-- TASK PROMPT --
Answer with a bare number: the count of lines in the records below that have the word "size".

-- EXERCISE INPUTS --
###
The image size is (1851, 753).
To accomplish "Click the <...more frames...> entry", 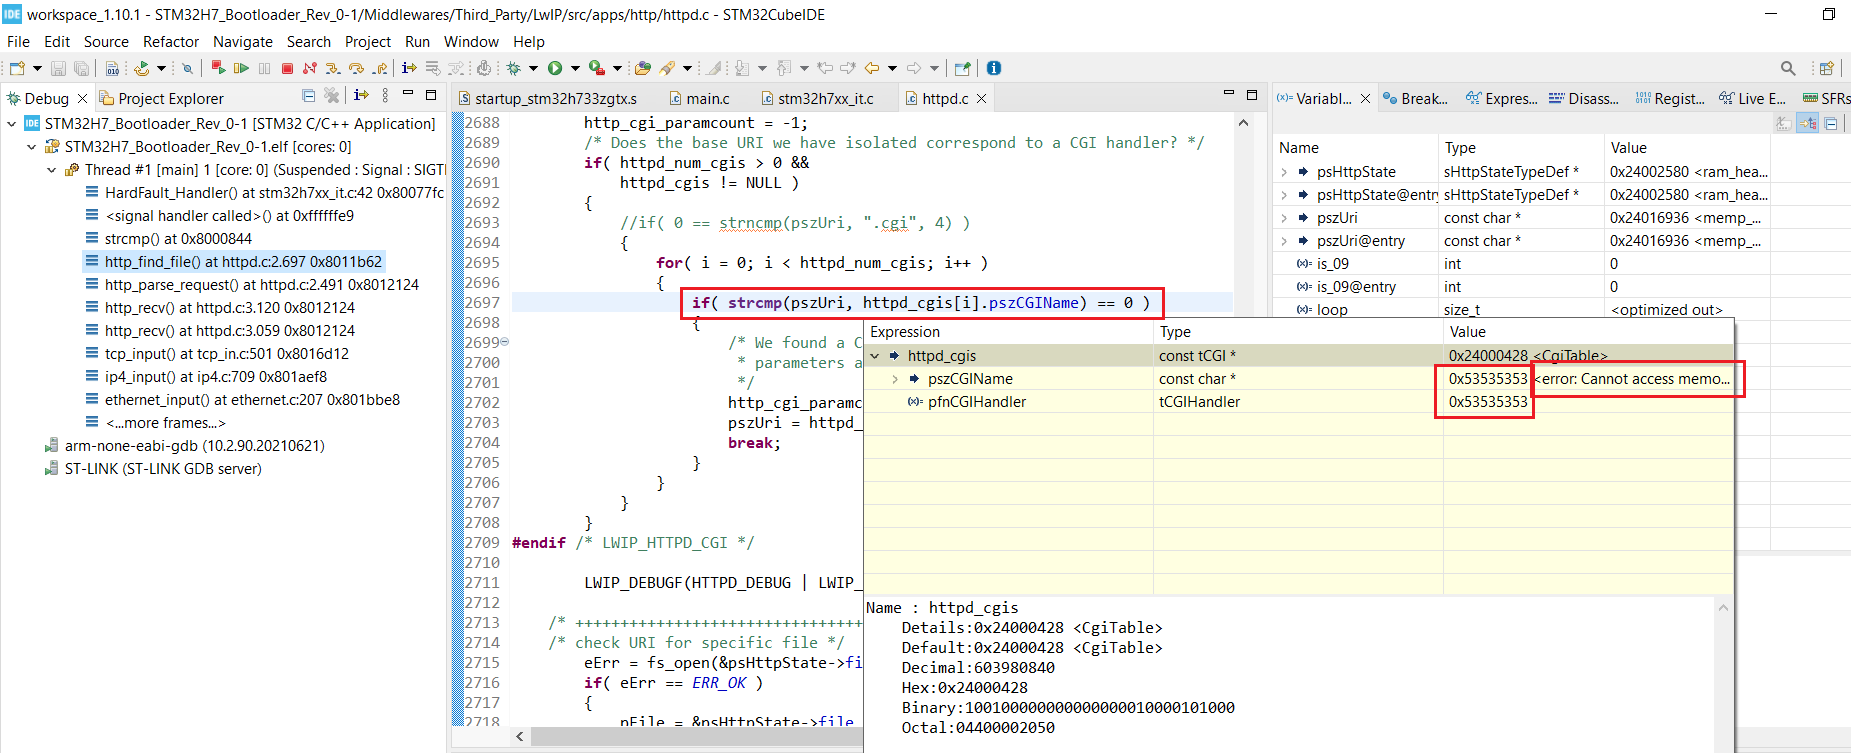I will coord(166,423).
###
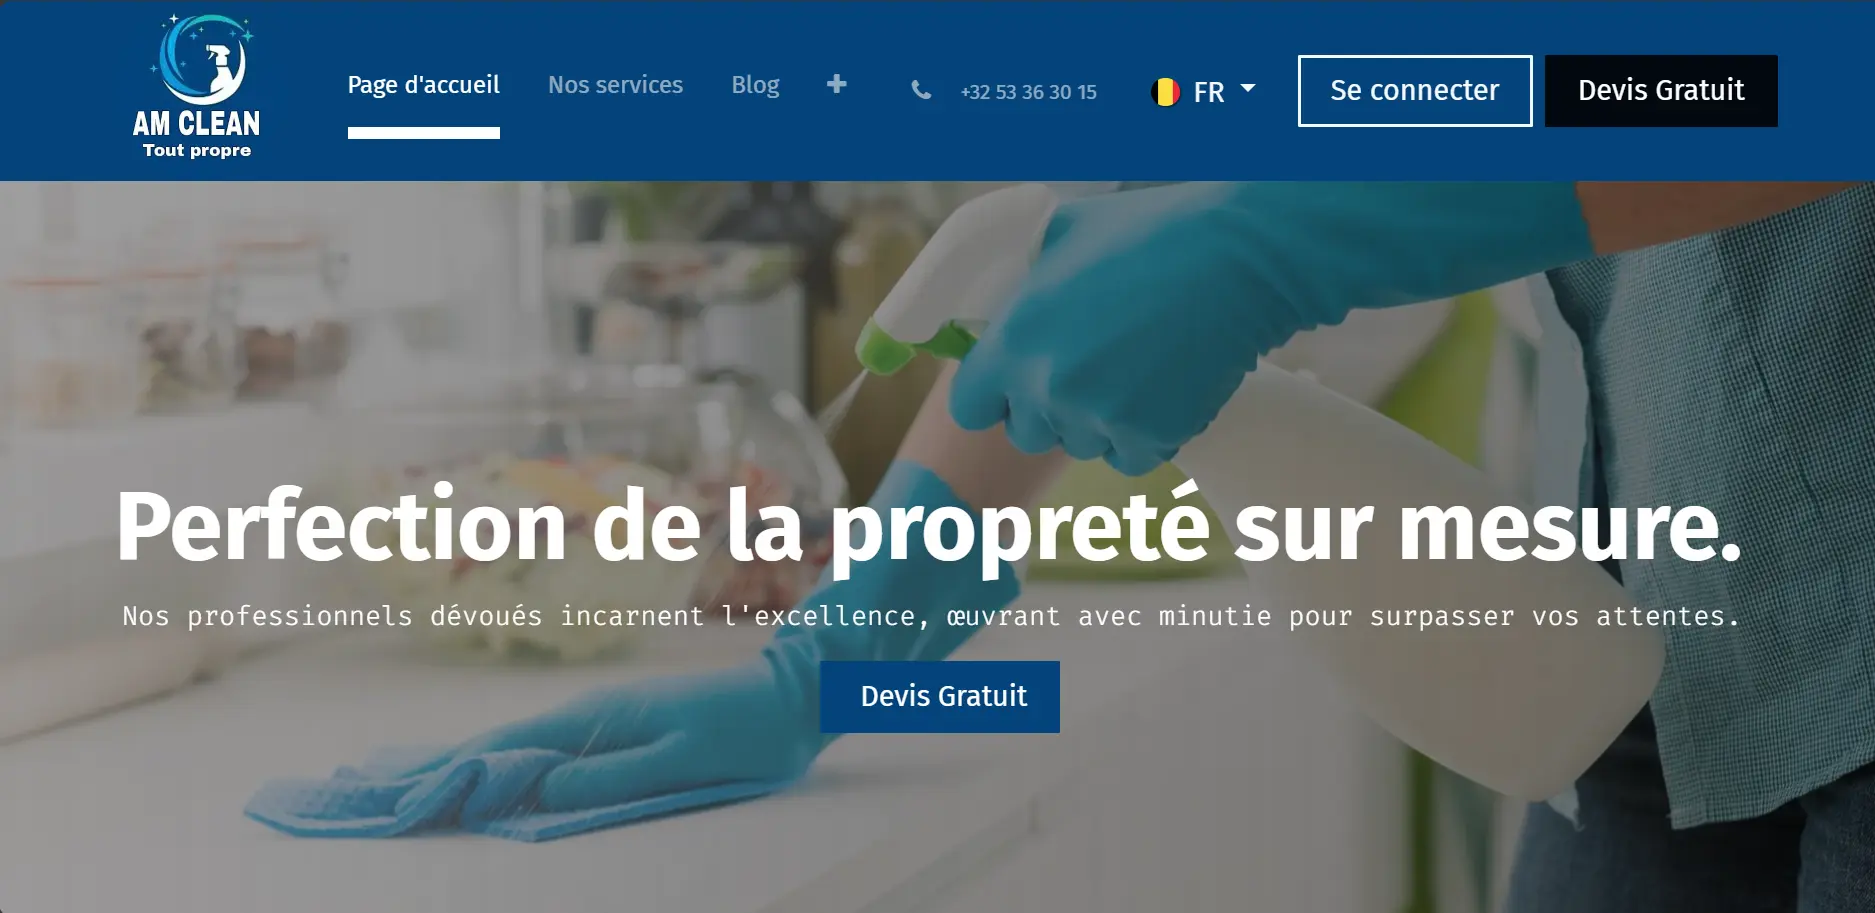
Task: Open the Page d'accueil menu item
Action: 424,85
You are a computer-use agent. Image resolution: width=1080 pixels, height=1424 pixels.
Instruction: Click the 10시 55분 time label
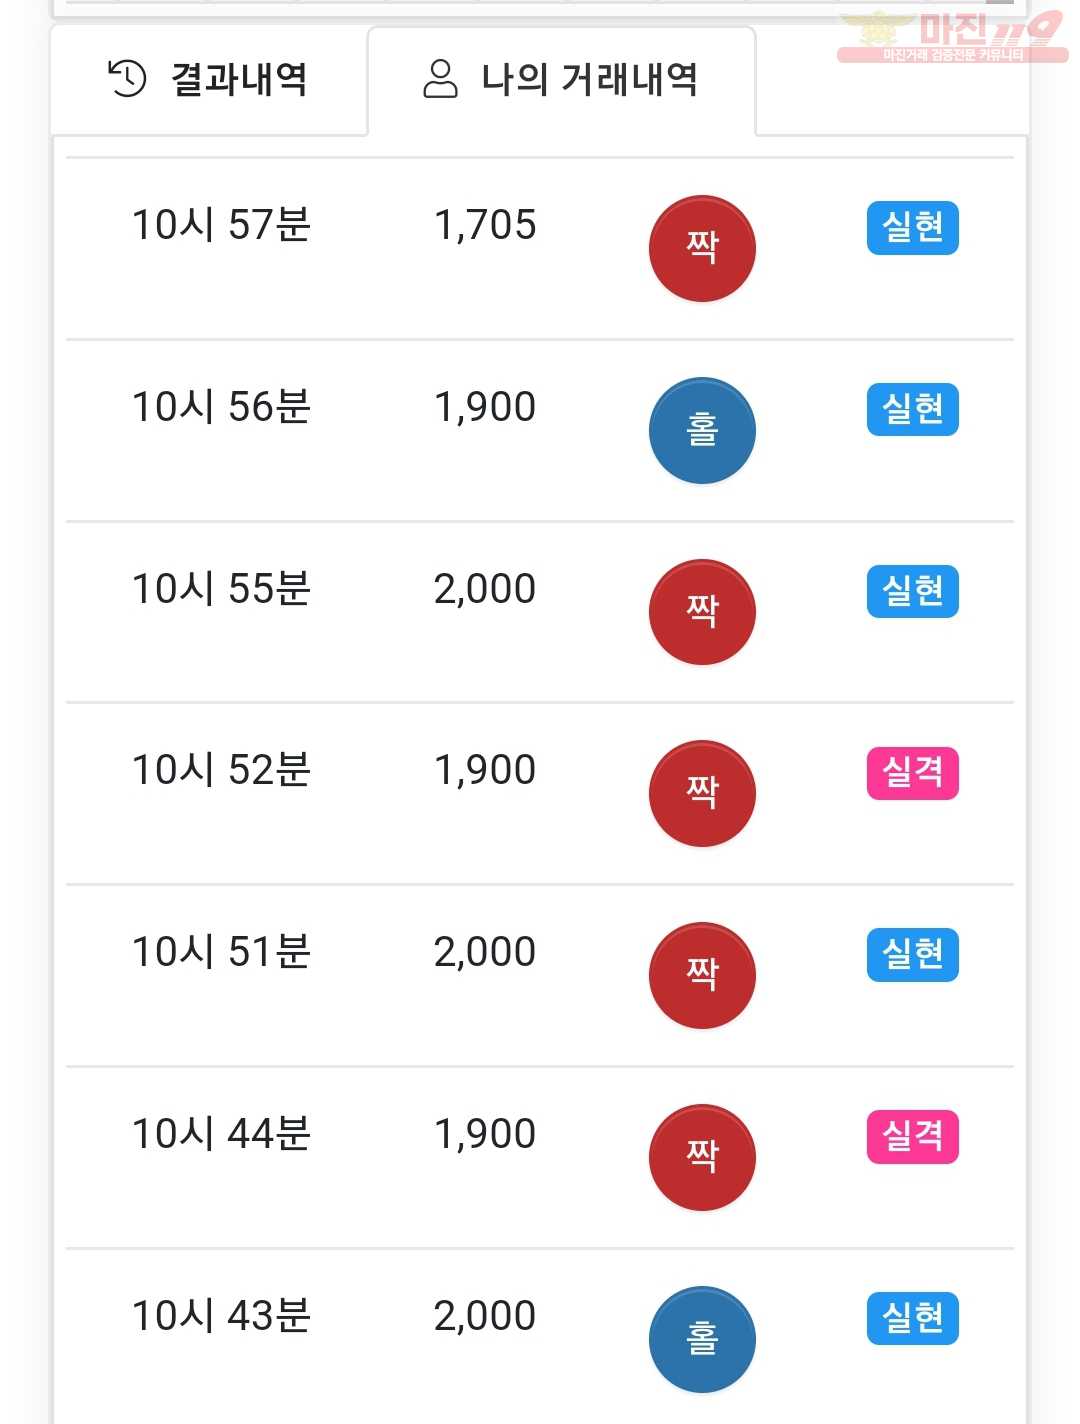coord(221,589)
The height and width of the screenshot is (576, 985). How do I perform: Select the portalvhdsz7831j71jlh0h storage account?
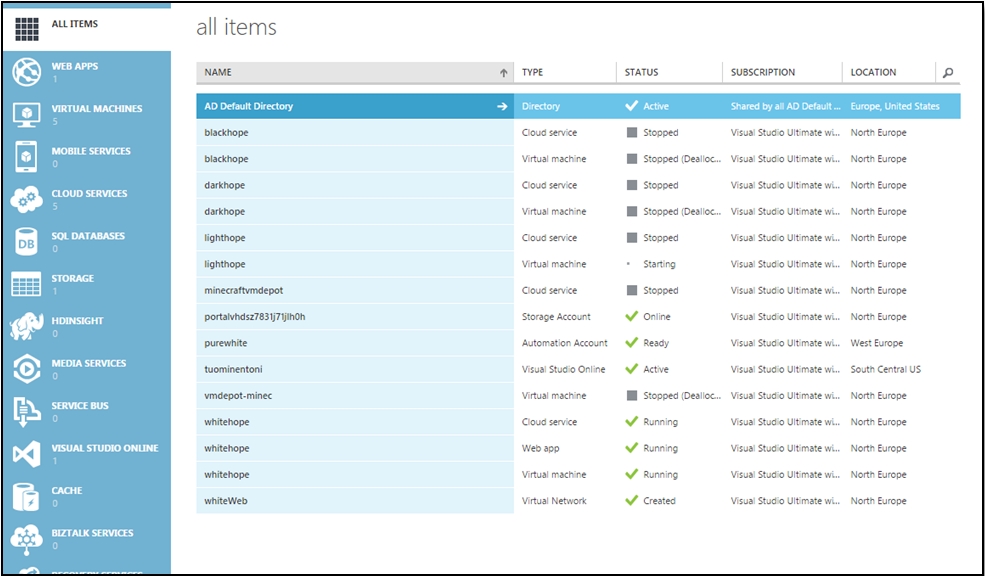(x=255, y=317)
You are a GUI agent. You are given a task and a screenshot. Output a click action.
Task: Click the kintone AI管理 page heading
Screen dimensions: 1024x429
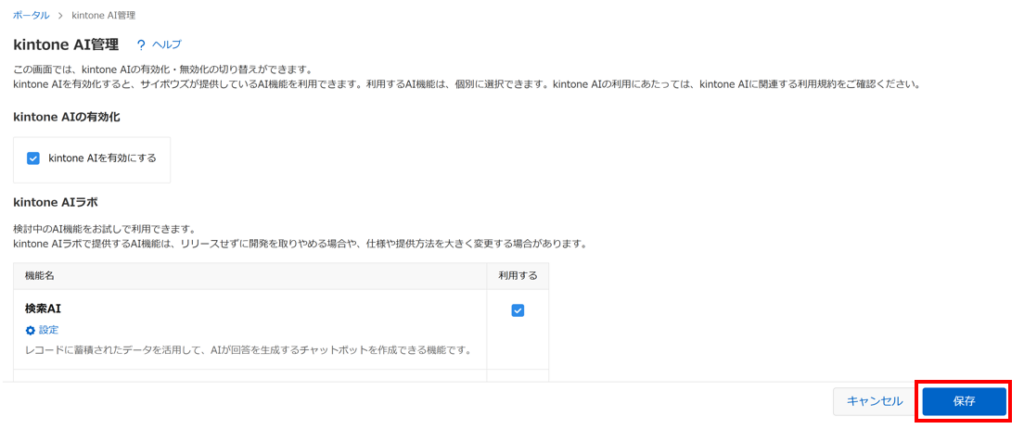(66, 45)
###
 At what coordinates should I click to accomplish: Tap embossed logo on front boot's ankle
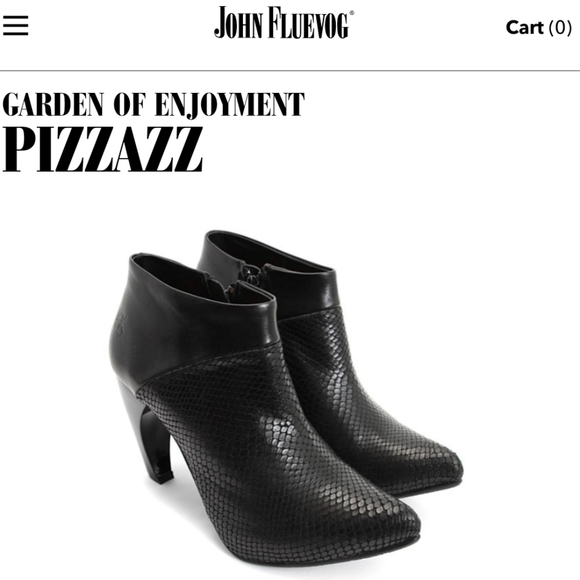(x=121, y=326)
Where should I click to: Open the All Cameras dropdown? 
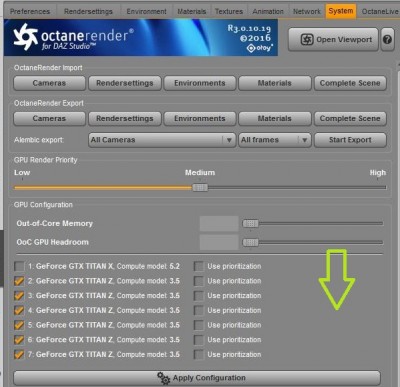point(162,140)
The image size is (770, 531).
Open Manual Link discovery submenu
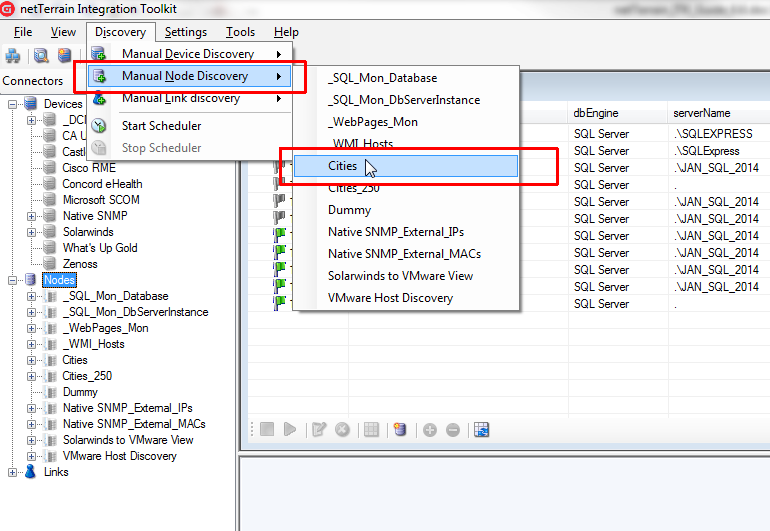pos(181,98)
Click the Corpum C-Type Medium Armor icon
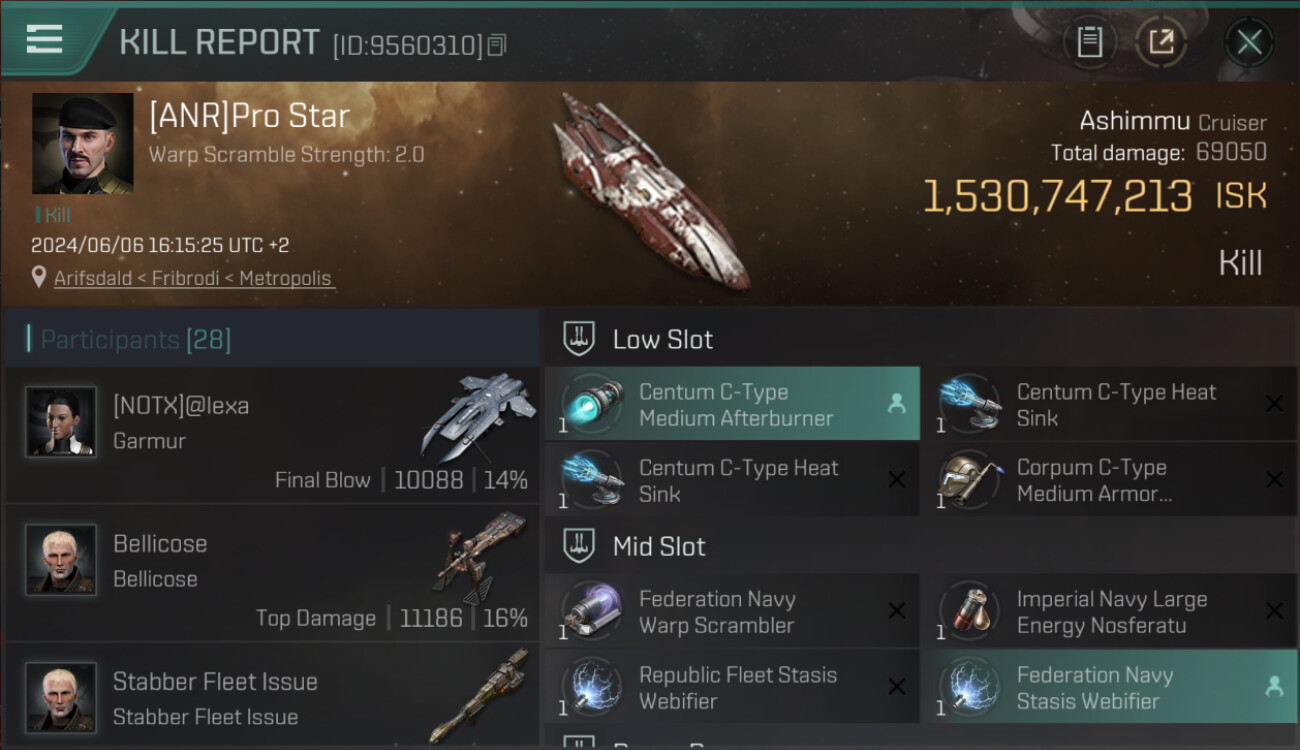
###
-- ANSWER TO THE EXERCISE --
2